Ausstellungsbesprechungen

niederl. Kunst. Die Entdeckung der Landschaft – Meisterwerke der Niederländischen Kunst

Rund 120 Gemälde und Arbeiten auf Papier hat die Staatsgalerie zusammengetragen, die die Entwicklung der niederländischen Landschaftsmalerei im 16. und 17. Jahrhundert veranschaulichen soll.

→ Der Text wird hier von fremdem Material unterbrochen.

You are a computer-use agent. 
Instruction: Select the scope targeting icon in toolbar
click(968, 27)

Eine Ausstellung von diesem Umfang und Anspruch hat es bisher wohl noch nicht in Deutschland gegeben: Einkehr ins Stuttgarter Haus halten u.a. Jan van Amstel, Jan Brueghel d.Ä., Jan van de Capelle, Jacob und Salomon van Ruysdael, Esaias van de Velde und Cornelis Hendricksz. Vroom – selbst der Superstar Rembrandt van Rijn fehlt nicht (wenn auch nur mit zwei herrlichen Radierungen aus der hauseigenen Sammlung). Ziel der Schau ist die Darstellung des Themas in entwicklungsgeschichtlich relevanten Gruppierungen – von der Kulissenlandschaft zur echten Natur.

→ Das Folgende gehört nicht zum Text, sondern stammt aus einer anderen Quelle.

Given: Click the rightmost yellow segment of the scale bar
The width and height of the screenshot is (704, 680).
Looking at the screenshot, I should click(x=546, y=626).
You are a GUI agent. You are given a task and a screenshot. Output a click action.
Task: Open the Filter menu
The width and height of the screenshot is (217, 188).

Im 16. und 17. Jahrhundert wuchs in den nördlichen Niederlanden, insbesondere Holland, die Nachfrage nach Kunst derart an, dass sich die kleine Provinz einer nie dagewesenen Künstlerdichte rühmen konnte. Flandern ging diesen Entwicklungen nur geringfügig hinterher. Das blühende Wirtschaftsleben beflügelte den Wunsch der Bürger, die eigenen vier Wände mit Kunst zu schmücken, und es waren im Norden weniger noch als im Süden die religiösen Motive, die sich in den Wohnzimmern breitmachten: es waren neben dem Stillleben vor allem die Landschafts- und die Genremalerei. Die Bibel und der Mythos gaben allenfalls noch Futter für die Staffage. Der reinen niederländischen Landschaft geht nun die Stuttgarter Staatsgalerie mit leisen, aber nachhaltigen Tönen auf den Grund (das Genrebild findet zur Zeit in der Staatlichen Kunsthalle Karlsruhe seinen Meister: David Teniers d. J.). Fraglos gab es auch andernorts seit dem 15. Jahrhundert bedeutende Traditionslinien, die sich um die Entdeckung der Landschaft bemühten, mit wichtigen Impulsen für die folgenden Jahrhunderte – man denke an die venezianische Kunst oder an die Donauschule. Aber nirgends kam es zu einer derart ausdifferenzierten Vielfalt wie in den Niederlanden.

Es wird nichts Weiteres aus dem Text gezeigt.